Domestic air travel contracted for the first time in nearly five years after the collapse of Jet Airways and drop in capacity, which have led to a sharp hike in air fares. This April saw 1.09 crore domestic flyers — down 4.5% from 1.15 crore in the same month last year. Before suspending operations on April 17, Jet had been barely operating a few flights during the month, which had also seen 13 of SpiceJet Boeing 737 Max planes being grounded due to regulatory orders.

India had seen double-digit growth in domestic air travel for 52 straight months — from September 2014 (over the same month in 2013) to December 2018 (from the same month in 2017). This ranged from a peak of 29.3% growth in July 2015 to 11% in November 2018 (over the year-ago periods).

Grounding of Jet, B737 Max, an overall economic slowdown and sharp rise in fares even as capacity fell saw this dream run waking up to a rude reality. The growth in January and February 2019 fell to single digits and, by March, this was down to 0.14%.

Industry captains, speaking on condition of anonymity, said the negative trend would not last too long as Jet’s slots are being given to other Indian carriers. However, they added that the next government must focus on the aviation sector.

BrahMos successfully test-fired from Sukhoi

The supersonic BrahMos cruise missile, with a strike range of 290-km, was tested from a front-line Sukhoi-30MKI fighter jet in the Andaman and Nicobar archipelago, in yet another step towards the country acquiring formidable precision strike capability from long or “standoff ” distances.

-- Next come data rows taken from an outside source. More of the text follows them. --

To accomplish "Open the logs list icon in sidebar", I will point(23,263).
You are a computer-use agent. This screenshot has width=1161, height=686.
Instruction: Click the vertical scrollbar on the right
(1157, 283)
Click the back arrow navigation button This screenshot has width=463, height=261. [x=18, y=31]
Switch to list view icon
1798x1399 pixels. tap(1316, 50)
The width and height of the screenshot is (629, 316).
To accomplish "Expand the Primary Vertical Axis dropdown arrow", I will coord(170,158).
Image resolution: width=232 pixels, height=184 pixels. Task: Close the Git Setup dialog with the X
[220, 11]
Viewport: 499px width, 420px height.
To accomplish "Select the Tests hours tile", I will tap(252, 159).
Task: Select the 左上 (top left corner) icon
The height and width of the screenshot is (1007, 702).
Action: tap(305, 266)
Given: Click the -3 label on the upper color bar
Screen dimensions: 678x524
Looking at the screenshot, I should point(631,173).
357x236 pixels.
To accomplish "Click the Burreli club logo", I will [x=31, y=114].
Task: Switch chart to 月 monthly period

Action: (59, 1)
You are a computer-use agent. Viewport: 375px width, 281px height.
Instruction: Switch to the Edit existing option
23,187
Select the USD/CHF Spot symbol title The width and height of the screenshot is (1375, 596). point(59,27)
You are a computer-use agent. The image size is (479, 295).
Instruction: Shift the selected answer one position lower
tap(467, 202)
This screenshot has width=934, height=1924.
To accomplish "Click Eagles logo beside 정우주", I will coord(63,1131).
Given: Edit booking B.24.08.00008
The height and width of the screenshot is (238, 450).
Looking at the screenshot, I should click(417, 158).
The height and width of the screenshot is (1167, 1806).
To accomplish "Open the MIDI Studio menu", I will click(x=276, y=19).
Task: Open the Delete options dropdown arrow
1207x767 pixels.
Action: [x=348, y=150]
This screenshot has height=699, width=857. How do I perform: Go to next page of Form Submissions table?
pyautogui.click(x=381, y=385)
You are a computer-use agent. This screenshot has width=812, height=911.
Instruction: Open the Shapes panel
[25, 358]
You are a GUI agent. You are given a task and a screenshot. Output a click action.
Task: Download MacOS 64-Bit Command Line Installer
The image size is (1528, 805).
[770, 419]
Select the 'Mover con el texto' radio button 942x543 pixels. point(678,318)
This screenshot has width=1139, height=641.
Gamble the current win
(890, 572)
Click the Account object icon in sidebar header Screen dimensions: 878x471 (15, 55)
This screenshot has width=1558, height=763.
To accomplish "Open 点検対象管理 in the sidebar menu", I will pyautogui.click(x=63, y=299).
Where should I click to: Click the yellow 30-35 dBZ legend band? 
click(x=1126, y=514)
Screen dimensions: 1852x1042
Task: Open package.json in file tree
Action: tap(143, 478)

This was the second test firing of the air-launched version of the BrahMos missile, which flies almost three times the speed of sound at Mach 2.8, after the first was conducted over the Bay of Bengal in November 2017.

The BrahMos missile, whose range is now being extended, in conjunction with the Sukhoi-30MKI fighter, which has a cruising range of 3,200-km or a combat radius of about 1,500-km without mid-air refuelling, constitutes a deadly weapons package. It can be used to take out terror camps, underground nuclear bunkers, aircraft carriers on the high seas and other military targets from “stand-off” distances by day or night in all weather conditions.

“The launch of the missile, which weighs 2.5 tonne, from the aircraft was smooth. The missile followed the desired trajectory before directly hitting the land target,” said IAF spokesperson Group Captain Anupam Banerjee.

“The integration of BrahMos on the Sukhoi-30MKI was a complex process involving multiple modifications on the aircraft. The capability of the missile coupled with the superlative performance of the Sukhoi-30MKI aircraft gives the IAF the desired strategic reach,” he added.

The Army is now inducting the 4th BrahMos Regiment, which will be the missile’s Block-III version that has steep dive, trajectory manoeuver and top-attack capabilities, while the Navy has deployed the BrahMos missiles on over 10 frontline warships. The IAF, in turn, has inducted two squadrons of the land-launch missiles, even as the force waits for the air launched version.